The gnostic aspect explains how the music is a consequence of contents and meanings that initially do not pertain to the structure of music,
but that can be conveyed by the structure of music. This includes any content that relates music to the knowledge of a spiritual truth (gnosis).
Such contents actually take part in the shaping of a composition or a musical style, and account for the symbolic dimension of music I mentioned above.
Examples of the gnostic cosmology of music are the role of astrology in James Woods' Stoichea, or of sonic theology in Giacinto Scelsi's string quartets.

Some of my compositions, such as Sacrifice, Luna, Agnistoma, Sun Door...at World's End, Pralâya, and others,
are especially eloquent in this search for a meaningful spiritual content, the gnostic cosmology in my music.
The music structure in those works is in-formed by ideas and conceptions related to ancient cosmologies and archetypal symbolism, with an emphasis on contents from ancient India, but not limited to them.
I have frequently explored the mandala and the spiral as time organization principles, sometimes also determining space (harmony/pitch organization).

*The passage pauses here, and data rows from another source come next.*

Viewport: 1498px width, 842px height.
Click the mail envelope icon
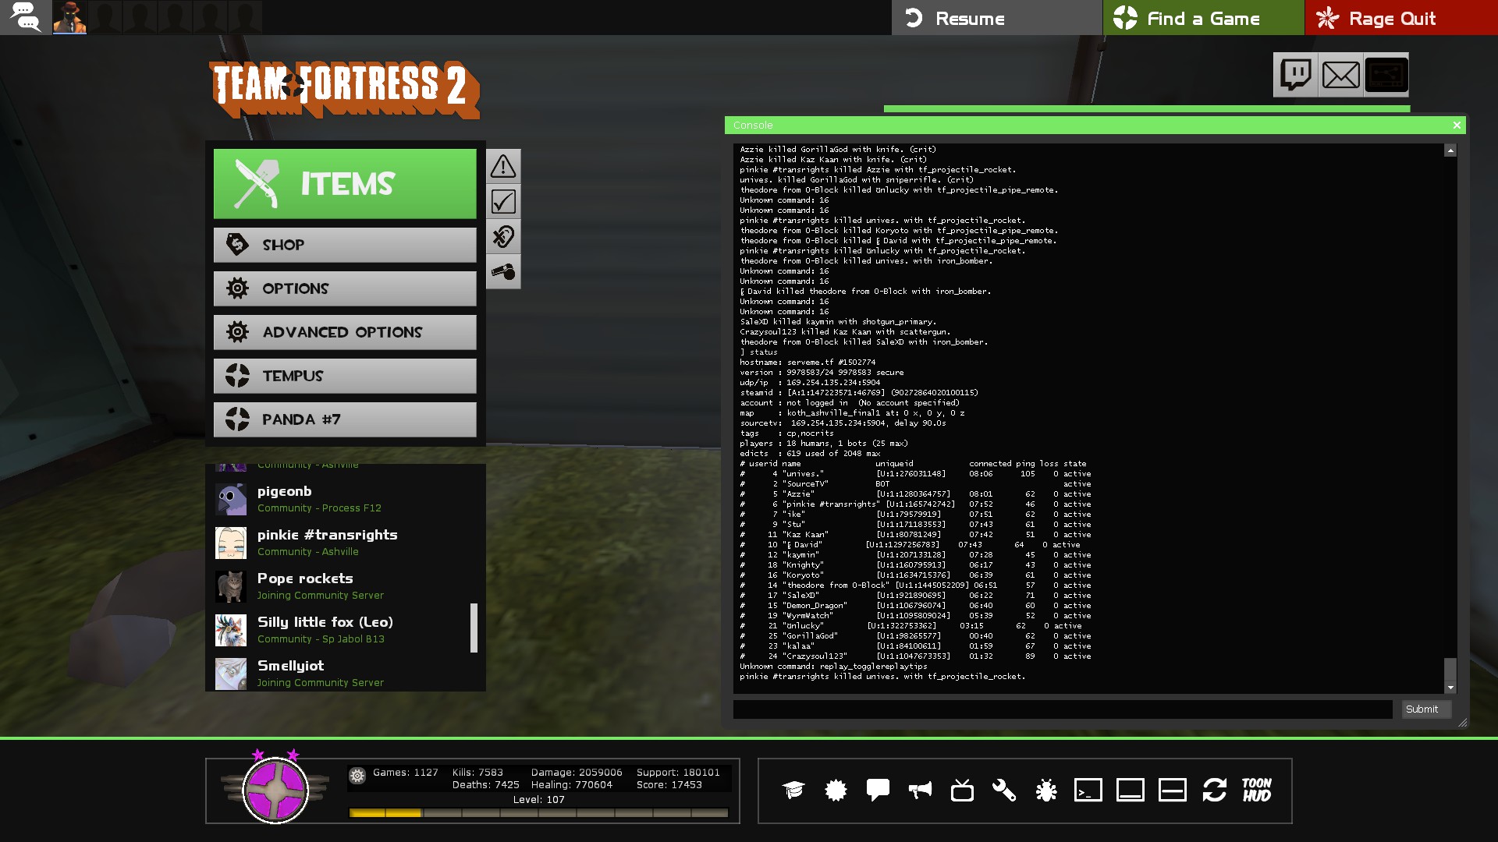[x=1340, y=76]
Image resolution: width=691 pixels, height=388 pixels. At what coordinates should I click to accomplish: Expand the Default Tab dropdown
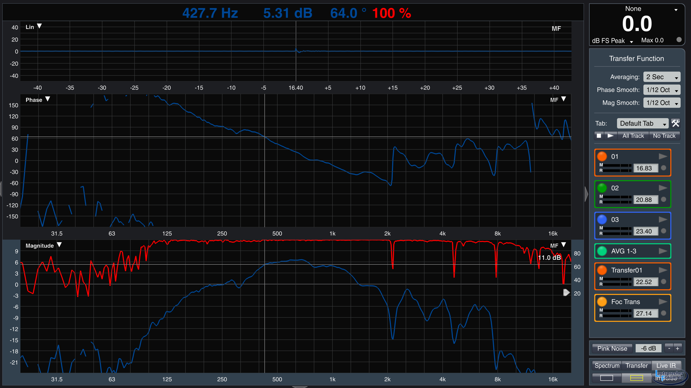[642, 123]
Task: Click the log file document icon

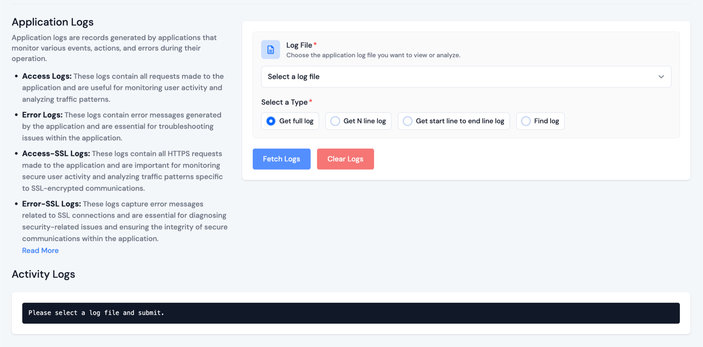Action: click(x=270, y=50)
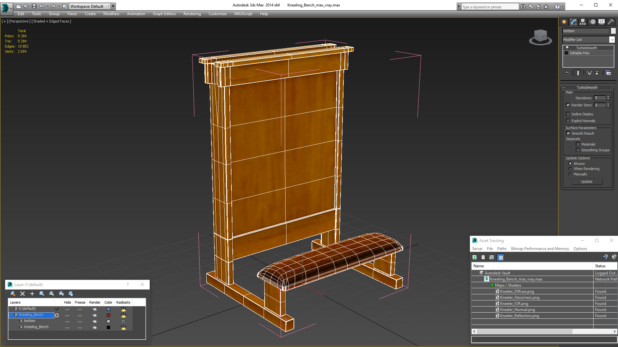Open the Hierarchy command panel tab
The width and height of the screenshot is (618, 347).
(583, 22)
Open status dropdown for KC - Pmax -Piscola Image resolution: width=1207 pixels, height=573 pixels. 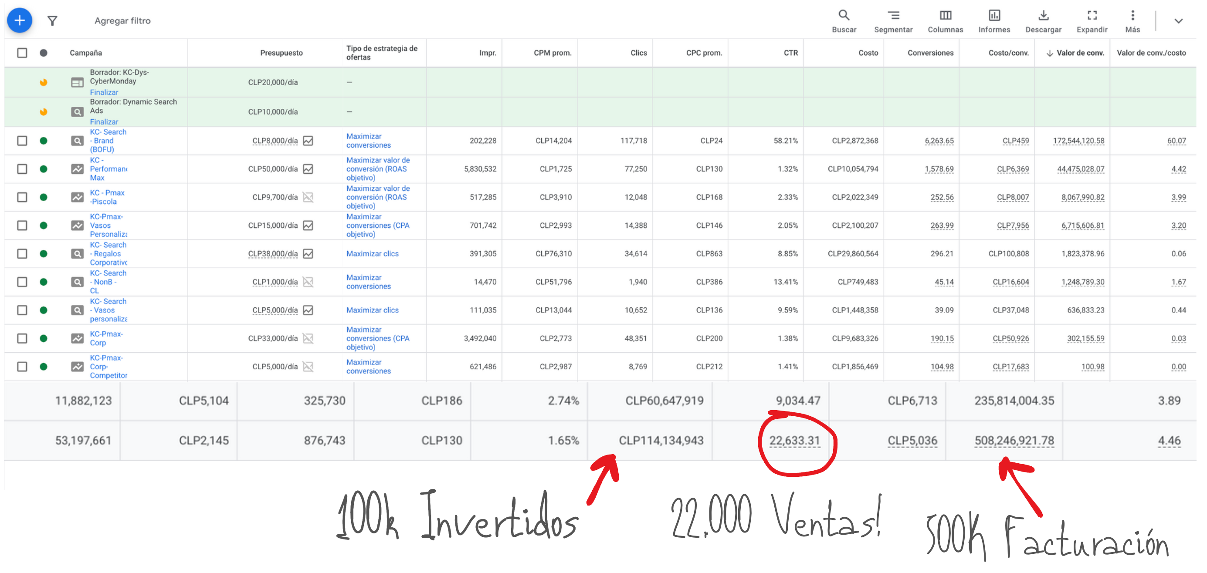(x=44, y=198)
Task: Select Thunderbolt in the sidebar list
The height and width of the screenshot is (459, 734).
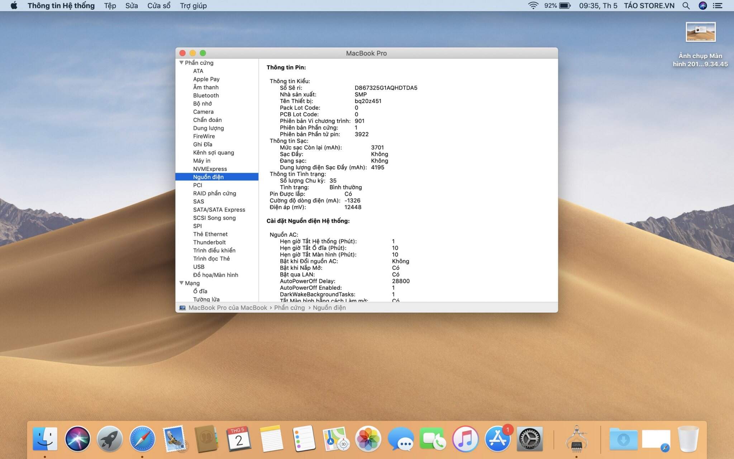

The elements of circularity, interdependence, complemenetarity, symmetry, and progressive transformation,
thus constituting their gnostic cosmology, make these compositions become the symbols (the mandala and the spiral) in musical manifestation.
As it remains in this orientation, my music is a "cosmofonia": an imitation of nature or the cosmos, searching to retain and emanate the imanent sacredness of the world and of music.